Wireshark-dev: [Wireshark-dev] tshark using dumpcap almost there - please defer any capture rel
From: Ulf Lamping <ulf.lamping@xxxxxx>
Date: Wed, 12 Sep 2007 20:51:23 +0200
Hi List!

I've mostly finished the work to reimplement tshark to call dumpcap instead of pcap directly. This implements the long awaited better privilege seperation for tshark.

As I'll be "on the move" until the end of next week (about Sa. 22nd) please defer any changes in the pcap/dumpcap/tshark code until at least that date, to avoid the ugly need to merge things. I don't want to check in the stuff already today, as this will certainly break the build somehow and I guess it will raise some problems to be solved - and I won't have the time to work on it for the next days.

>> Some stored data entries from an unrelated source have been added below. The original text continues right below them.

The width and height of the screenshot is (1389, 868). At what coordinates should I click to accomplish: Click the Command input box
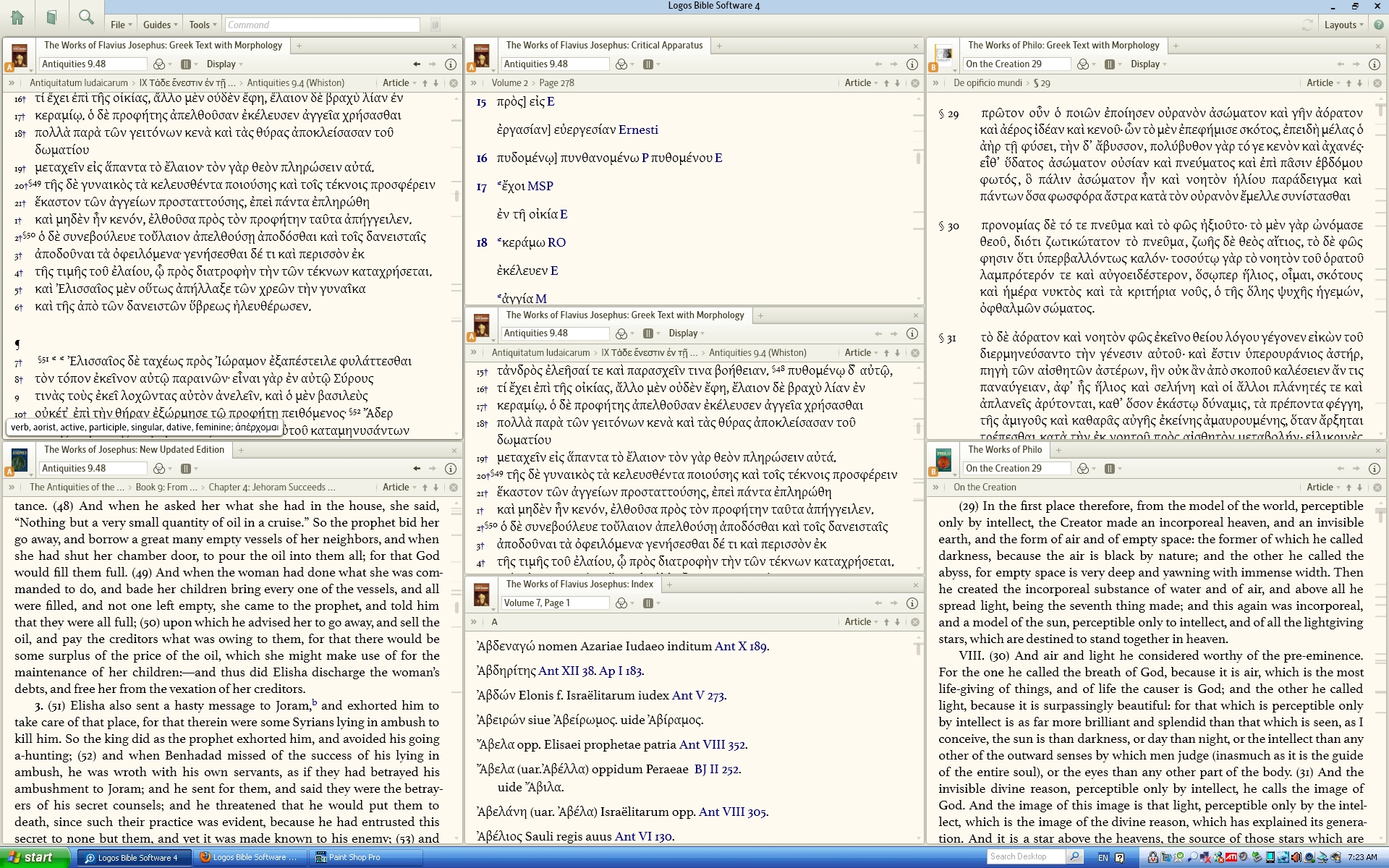[322, 25]
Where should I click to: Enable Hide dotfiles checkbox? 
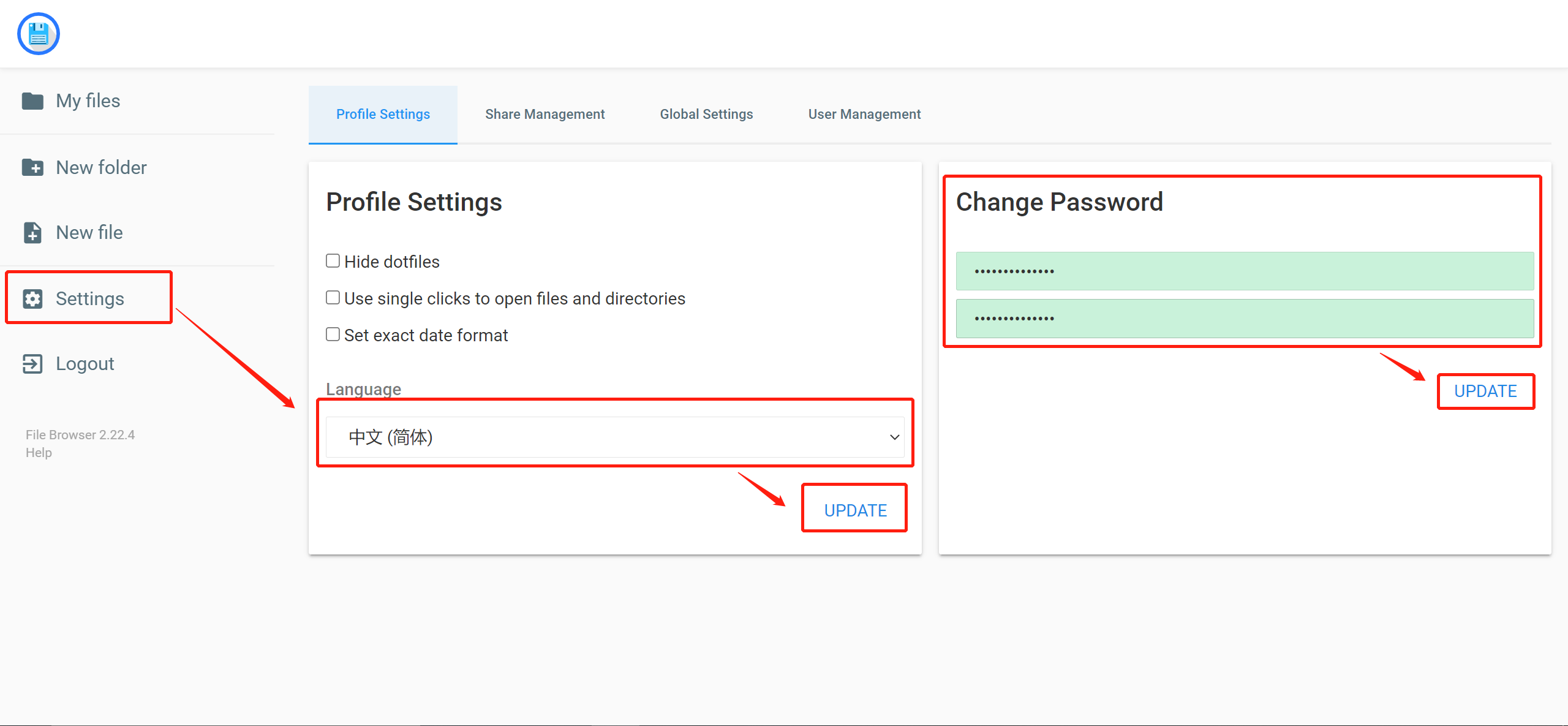[333, 261]
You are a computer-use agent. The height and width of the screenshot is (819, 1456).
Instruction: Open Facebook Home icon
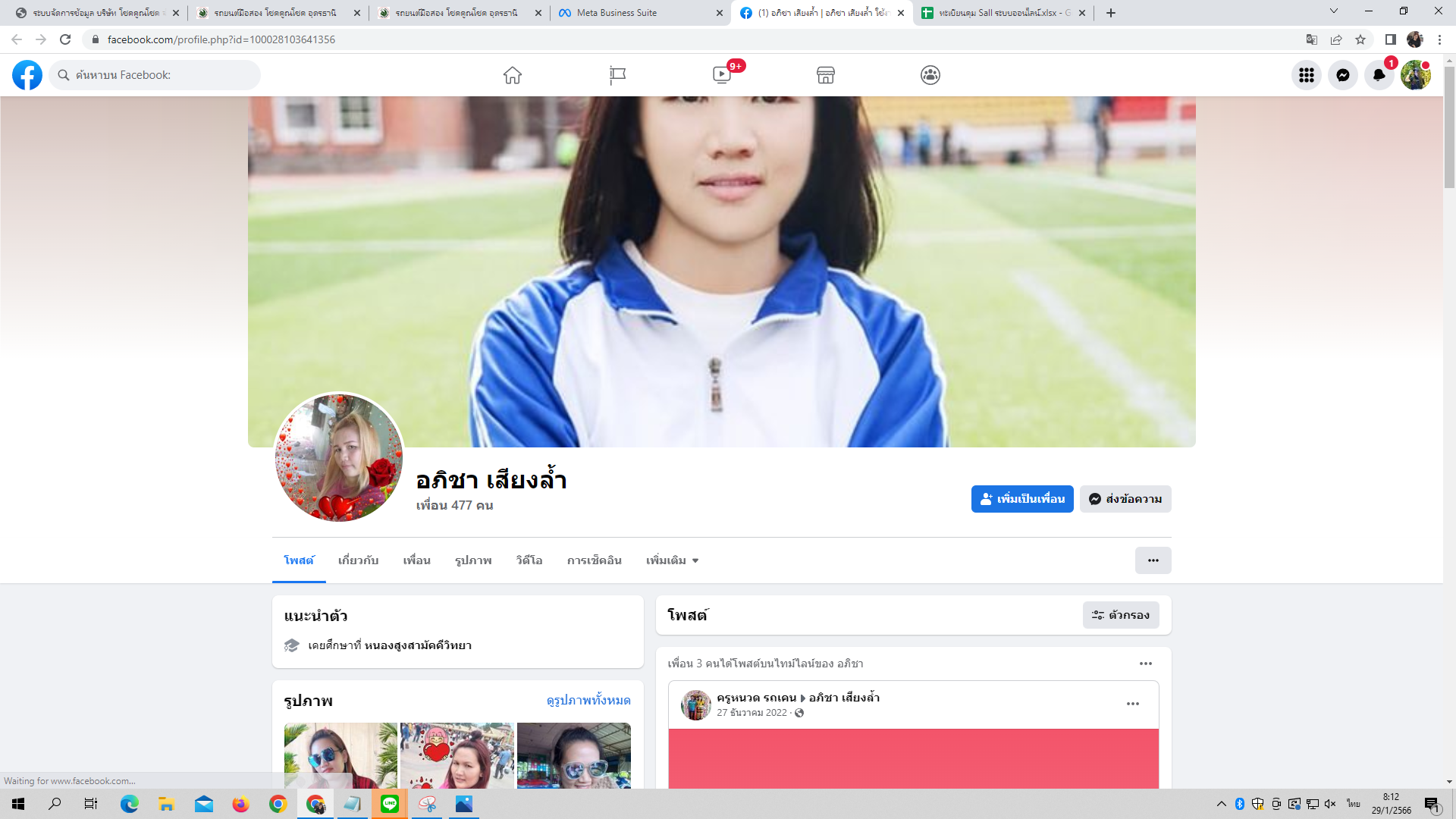tap(513, 75)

Some things I've already noticed that still needs a solution:

1) Read filters won't really work as they did before.
dumpcap don't know anything about display filter code (by definition), so it can't handle the read filter by itself and simply writes all packets that goes through the capture filter. With the new implementation, I don't have a good idea to solve this in tshark - BTW we have the same problem in Wireshark already today.

2) Event Loop polling.
tshark now has to read from a pipe to get news from dumpcap. To read from this pipe, tshark needs a sort of an event loop. The method used in Wireshark uses GDK specific things which are not available in "plain glib". I've implemented a very simply loop which tries to read every 200ms (g_usleep) from the pipe. This works for now, but we might want to have a better implementation here in the long run.

3) privileges
As far as I understand it, tshark will now be using normal user privileges and calls setuid dumpcap when it starts capturing. So in the end we won't need any special privilege dropping as it is currently implemented in tshark? We might only want to note the user if he's running tshark as root - but that's it with privileges in the code?


These upcoming tshark changes should also make it possible to move all pcap related code into dumpcap and remove any pcap code from Wireshark / tshark (well, after some general capture code cleanup).

Regards, ULFL